▸ To do: Below are some records. Return exactly the lines from the one containing "You are a GUI agent. The screenshot is 1692×2184." through the one containing "Returns (561, 1885)", both included, and only those.

════════════════════

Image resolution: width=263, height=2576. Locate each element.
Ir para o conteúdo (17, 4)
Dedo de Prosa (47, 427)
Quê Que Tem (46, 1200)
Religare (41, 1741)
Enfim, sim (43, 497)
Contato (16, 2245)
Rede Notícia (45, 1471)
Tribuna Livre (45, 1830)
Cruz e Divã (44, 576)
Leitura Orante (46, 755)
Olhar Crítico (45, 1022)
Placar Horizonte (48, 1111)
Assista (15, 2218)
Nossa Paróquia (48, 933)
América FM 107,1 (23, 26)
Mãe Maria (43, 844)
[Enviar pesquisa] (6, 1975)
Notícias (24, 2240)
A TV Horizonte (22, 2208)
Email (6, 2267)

════════════════════

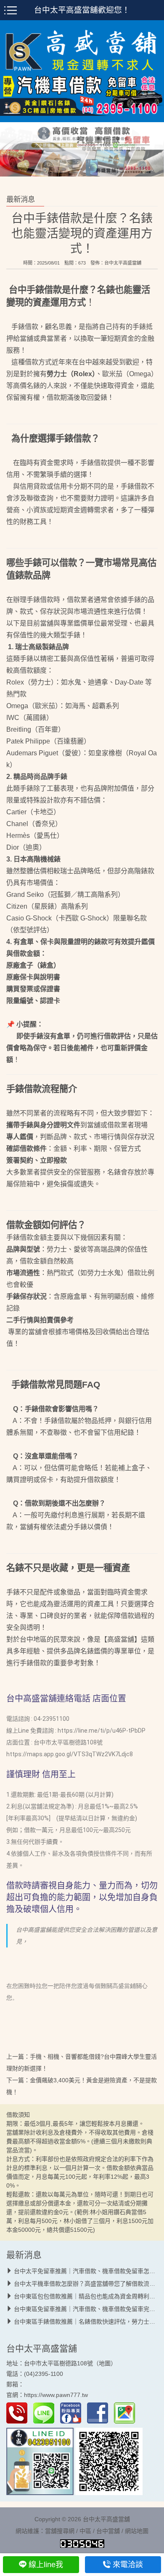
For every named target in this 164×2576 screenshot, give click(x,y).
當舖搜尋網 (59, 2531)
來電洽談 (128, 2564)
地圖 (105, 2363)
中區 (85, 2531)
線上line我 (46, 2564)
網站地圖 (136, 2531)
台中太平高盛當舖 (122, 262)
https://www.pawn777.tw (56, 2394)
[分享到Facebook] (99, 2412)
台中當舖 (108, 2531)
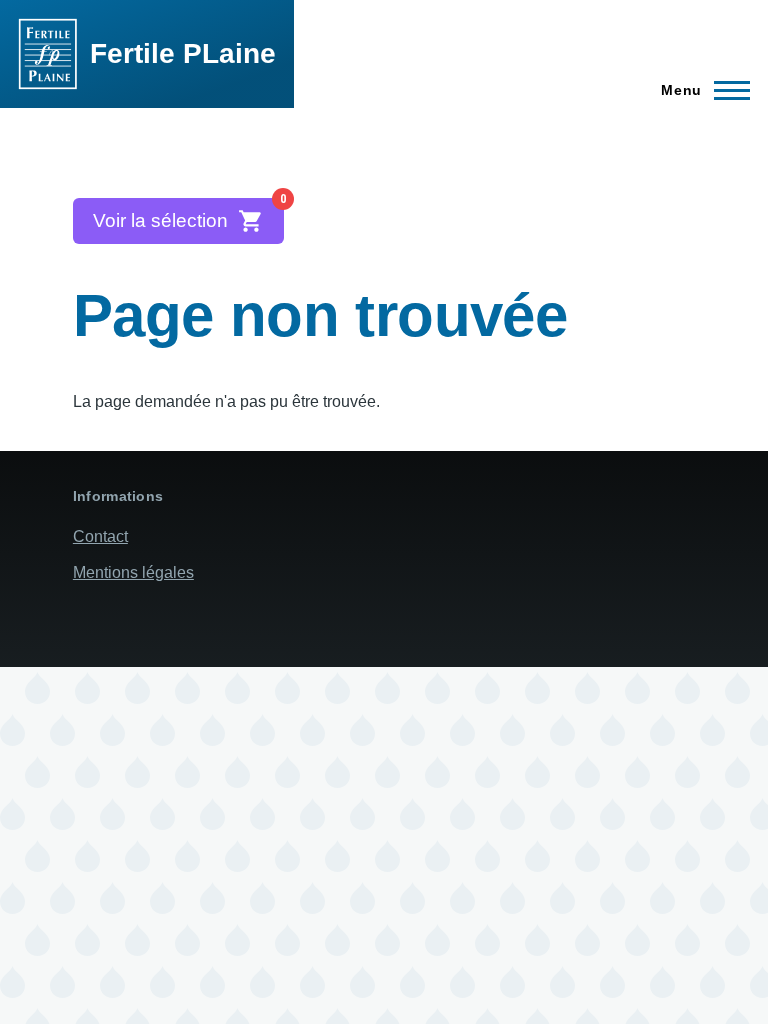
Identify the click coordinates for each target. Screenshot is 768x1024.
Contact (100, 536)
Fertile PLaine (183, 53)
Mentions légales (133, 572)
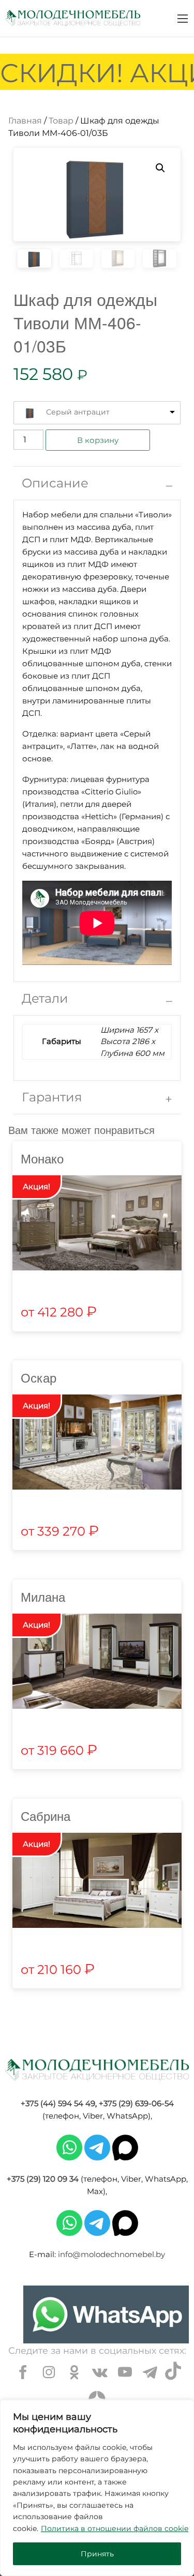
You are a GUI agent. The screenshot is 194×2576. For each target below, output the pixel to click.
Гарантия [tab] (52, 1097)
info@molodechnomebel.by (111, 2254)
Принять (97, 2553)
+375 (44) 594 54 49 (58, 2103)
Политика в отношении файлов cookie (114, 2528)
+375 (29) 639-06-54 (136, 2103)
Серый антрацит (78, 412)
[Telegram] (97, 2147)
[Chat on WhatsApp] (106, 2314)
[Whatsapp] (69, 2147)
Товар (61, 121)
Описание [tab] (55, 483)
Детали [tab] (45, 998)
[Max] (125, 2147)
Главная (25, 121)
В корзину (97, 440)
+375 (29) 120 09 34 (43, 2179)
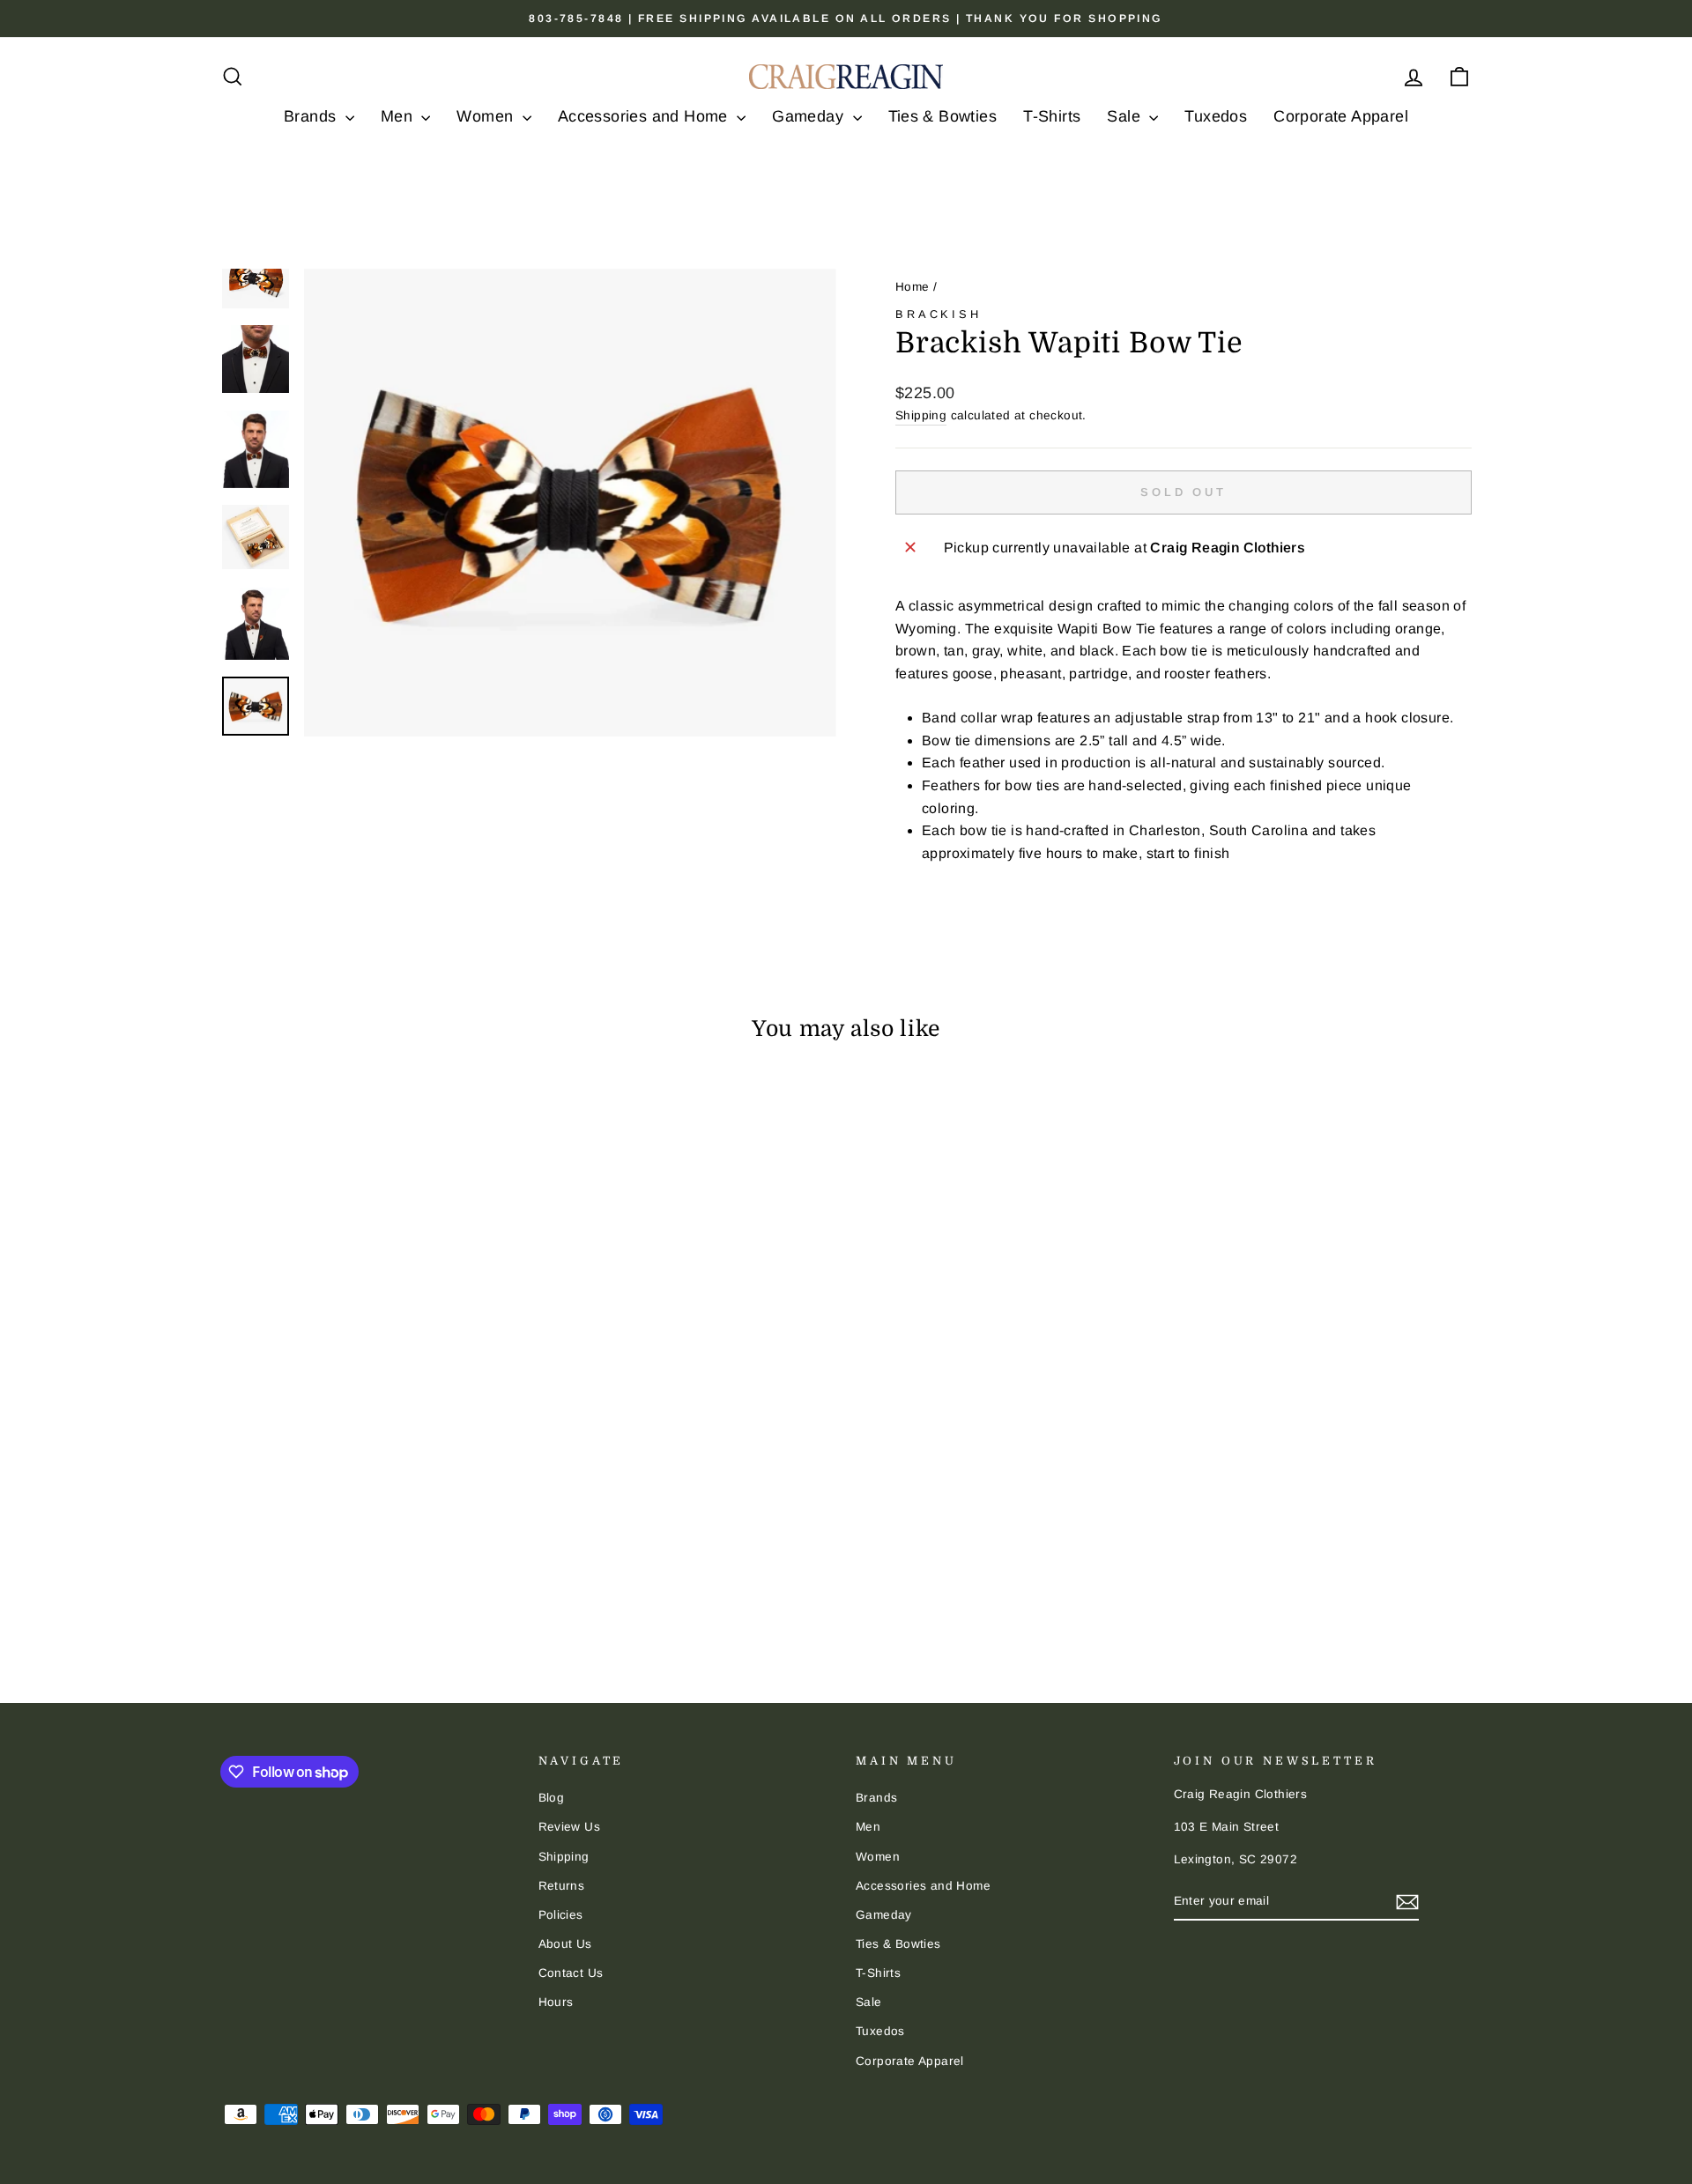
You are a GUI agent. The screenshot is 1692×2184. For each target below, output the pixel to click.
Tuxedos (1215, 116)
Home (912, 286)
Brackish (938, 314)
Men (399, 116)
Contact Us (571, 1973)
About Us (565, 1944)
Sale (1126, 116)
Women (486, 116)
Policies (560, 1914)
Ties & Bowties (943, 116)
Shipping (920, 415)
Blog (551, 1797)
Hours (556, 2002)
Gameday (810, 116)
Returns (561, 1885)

════════════════════

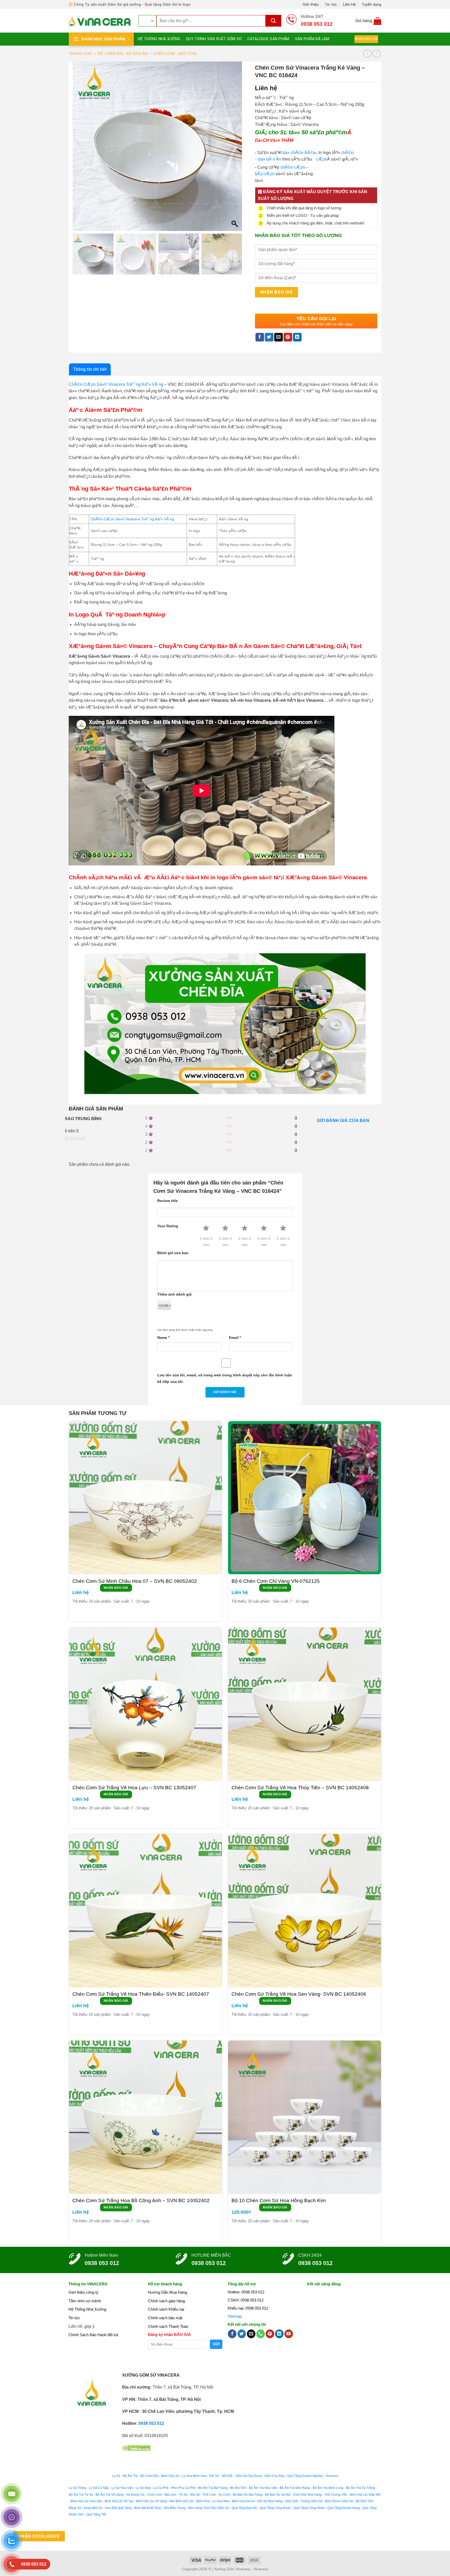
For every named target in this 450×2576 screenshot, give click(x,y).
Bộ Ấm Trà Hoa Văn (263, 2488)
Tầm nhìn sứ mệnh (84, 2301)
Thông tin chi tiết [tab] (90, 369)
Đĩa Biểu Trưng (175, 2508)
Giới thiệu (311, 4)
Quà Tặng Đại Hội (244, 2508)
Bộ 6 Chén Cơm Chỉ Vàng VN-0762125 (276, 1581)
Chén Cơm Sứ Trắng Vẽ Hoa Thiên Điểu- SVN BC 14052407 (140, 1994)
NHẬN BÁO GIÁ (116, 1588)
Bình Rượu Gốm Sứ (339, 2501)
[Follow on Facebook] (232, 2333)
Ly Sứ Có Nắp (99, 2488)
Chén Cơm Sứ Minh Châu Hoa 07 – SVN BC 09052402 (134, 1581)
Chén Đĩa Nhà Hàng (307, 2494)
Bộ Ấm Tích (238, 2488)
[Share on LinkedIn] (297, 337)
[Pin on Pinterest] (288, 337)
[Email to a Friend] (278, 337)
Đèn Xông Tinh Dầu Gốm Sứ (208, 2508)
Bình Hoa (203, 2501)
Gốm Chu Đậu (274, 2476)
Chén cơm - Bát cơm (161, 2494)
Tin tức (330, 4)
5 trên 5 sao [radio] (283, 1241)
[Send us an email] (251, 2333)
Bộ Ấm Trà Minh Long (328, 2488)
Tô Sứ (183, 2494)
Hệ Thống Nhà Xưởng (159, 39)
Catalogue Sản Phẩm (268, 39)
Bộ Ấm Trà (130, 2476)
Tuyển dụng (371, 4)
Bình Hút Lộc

════════════════════

▸ Completed task:
You are a GUI agent. The screenshot is 1692×2184. For each target below, output the pixel to click.
Tuxedos (1215, 116)
Home (912, 286)
Brackish (938, 314)
Men (399, 116)
Contact Us (571, 1973)
About Us (565, 1944)
Sale (1126, 116)
Women (486, 116)
Policies (560, 1914)
Ties & Bowties (943, 116)
Shipping (920, 415)
Blog (551, 1797)
Hours (556, 2002)
Gameday (810, 116)
Returns (561, 1885)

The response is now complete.